Step 1: Import Required Libraries

Let's start by importing the required libraries in the Python script:

import yaml
from urllib.parse import urlencode, urljoin
from playwright.sync_api import sync_playwright
from scrapy import Selector
from dataclasses import dataclass
import pandas as pd
import logging
import re
from rich.logging import RichHandler
import click
import sys

Step 2: Configure Logging

The script uses the logging module for better log outputs. It also uses the rich library to enhance the logging with colors and additional formatting. The logging configuration is done as follows:

logging.basicConfig(level=logging.INFO, format='%(asctime)s - %(levelname)s - %(message)s')
logger = logging.getLogger(__name__)
rich_handler = RichHandler(rich_tracebacks=True)
logging.getLogger().handlers = [rich_handler]

Step 3: Define Dataclass for Job Details

The script uses a dataclass named Job to store information about each job listing. The Job dataclass contains the following attributes: url, job_title, job_id, company_name, company_image, and job_location.

@dataclass
class Job:
    url: str
    job_title: str
    job_id: int
    company_name: str
    company_image: str
    job_location: str

Step 4: Define Global Variables

The script uses a global variable PAGE_NUMBER to keep track of the current page number while scraping job listings.

PAGE_NUMBER = 1

Step 5: Implement LinkedIn Login

Next, we implement the login_to_linkedin function, which logs in to LinkedIn using provided credentials. If the script runs in headless mode and encounters a captcha challenge, it will abort the process. The function accepts the page object (Playwright page object), email, password, and headless boolean parameter.

def login_to_linkedin(page, email, password, headless):
    # Go to the LinkedIn login page
    page.goto("https://www.linkedin.com/uas/login")
    page.wait_for_load_state('load')

    # Fill in the login credentials and click the login button
    page.get_by_label("Email o teléfono").click()
    page.get_by_label("Email o teléfono").fill(email)
    page.get_by_label("Contraseña").click()
    page.get_by_label("Contraseña").fill(password)
    page.locator("#organic-div form").get_by_role("button", name="Iniciar sesión").click()
    page.wait_for_load_state('load')

    if "checkpoint/challenge" in page.url and not headless:
        logger.warning("Captcha page! Human intervention is needed!")

◆ **SUPPLIED ENTRIES**:
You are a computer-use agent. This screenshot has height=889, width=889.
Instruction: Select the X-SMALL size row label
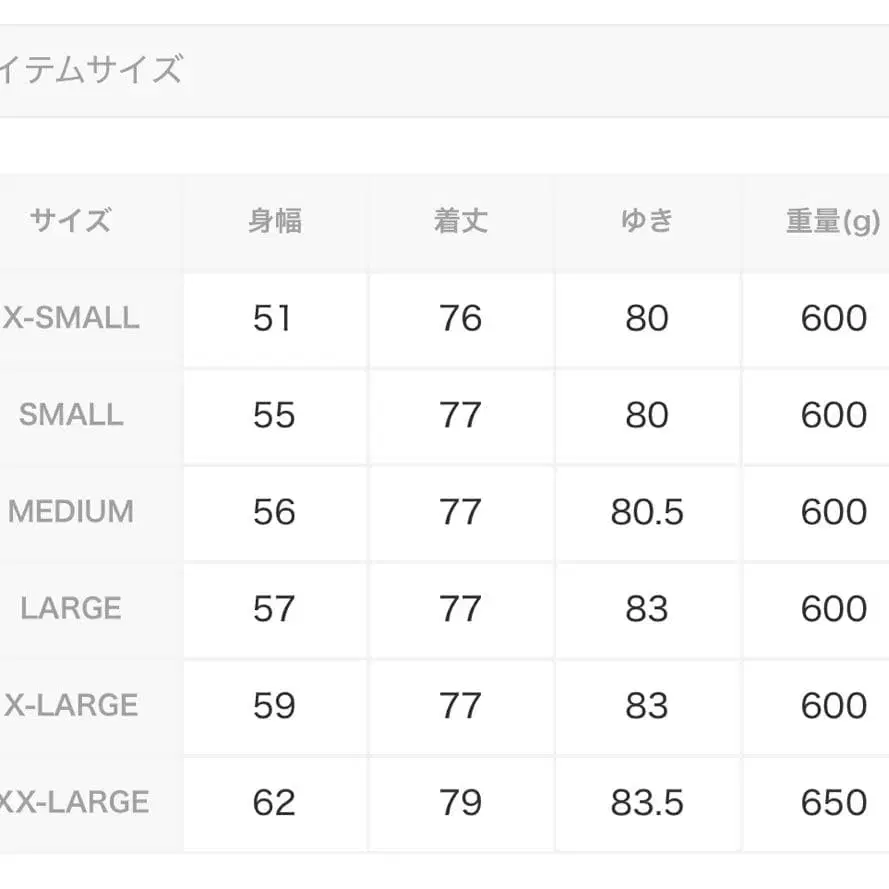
--
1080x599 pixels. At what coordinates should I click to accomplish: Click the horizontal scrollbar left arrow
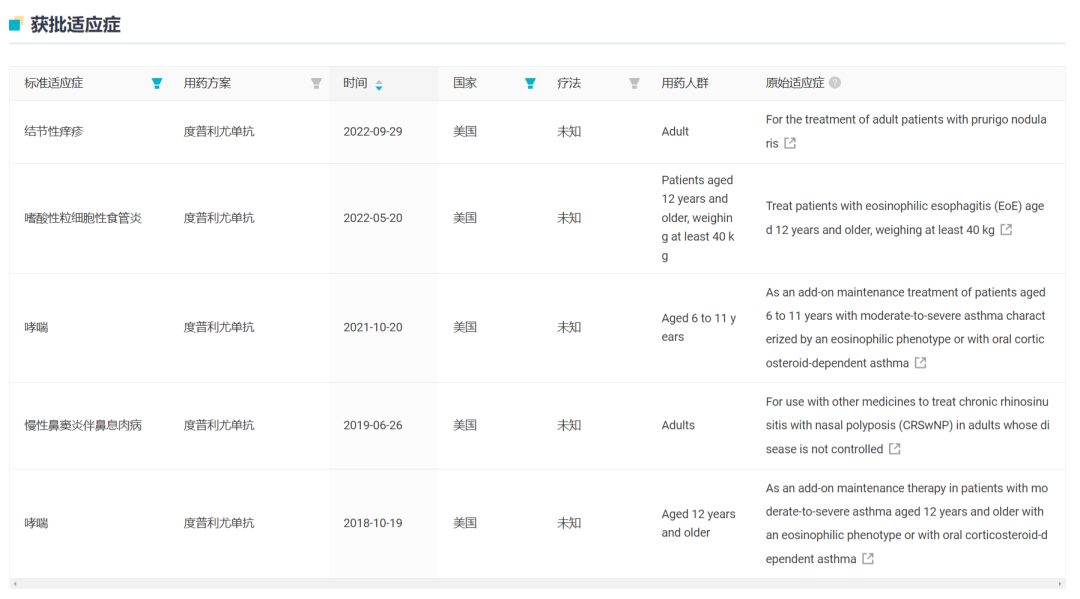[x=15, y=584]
==
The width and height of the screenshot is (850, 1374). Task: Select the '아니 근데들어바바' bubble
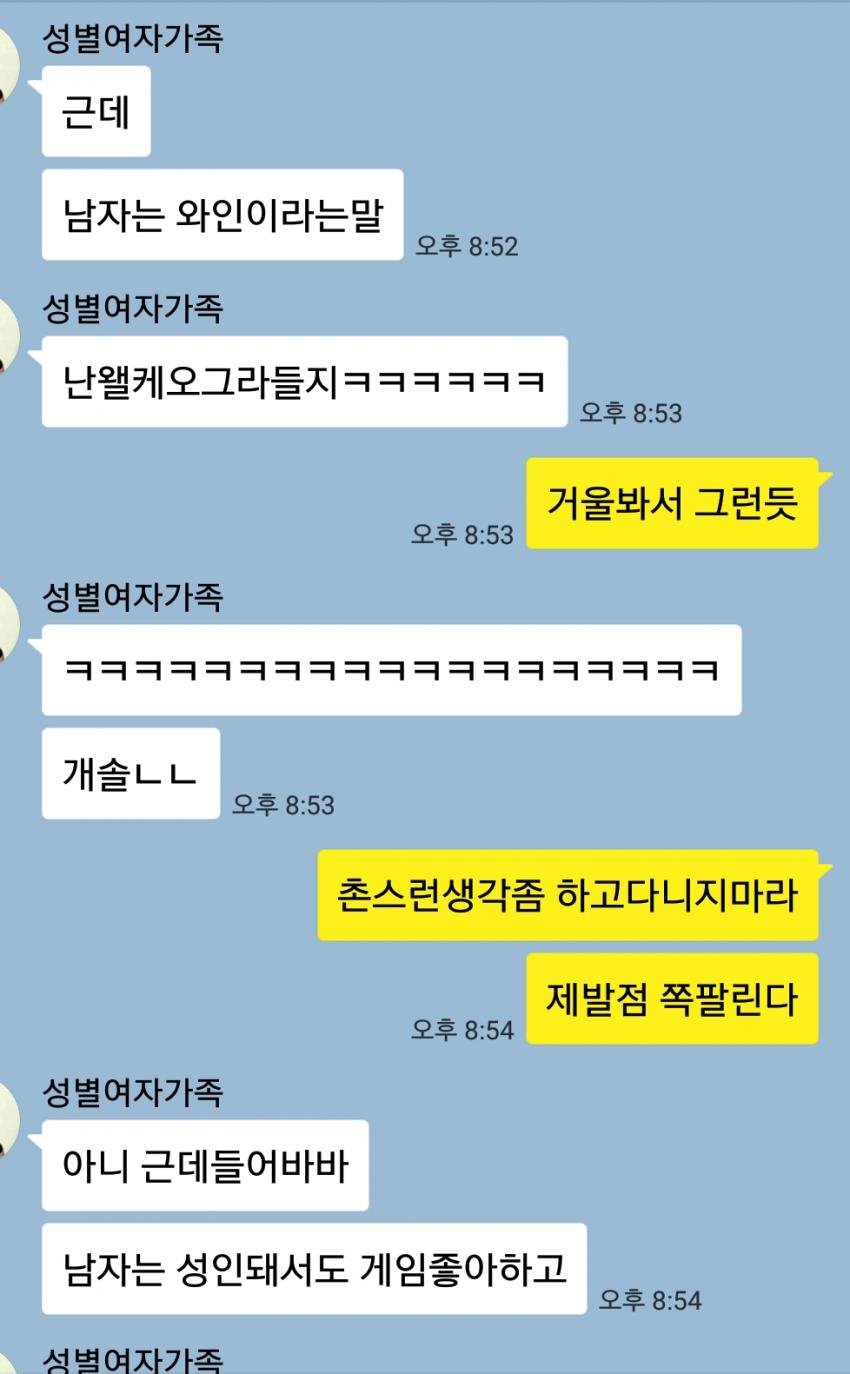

◆ **WRITTEN TASKS**:
• A. From the LinkedIn scraping tutorial, write out the passage that begins at the words "Step 3: Define" and stops after "company_image, and job_location.".
• B. Turn the paragraph of the LinkedIn scraping tutorial that starts "Next, we implement the login_to_linkedin function" into a short list that keeps its main facts.

◆ **SOLUTION SET**:
• A.
Step 3: Define Dataclass for Job Details

The script uses a dataclass named Job to store information about each job listing. The Job dataclass contains the following attributes: url, job_title, job_id, company_name, company_image, and job_location.

• B.
- The login_to_linkedin function logs in to LinkedIn with the provided credentials.
- If the script runs in headless mode and hits a captcha challenge, it aborts the process.
- The function takes four parameters: the Playwright page object, email, password, and a headless boolean.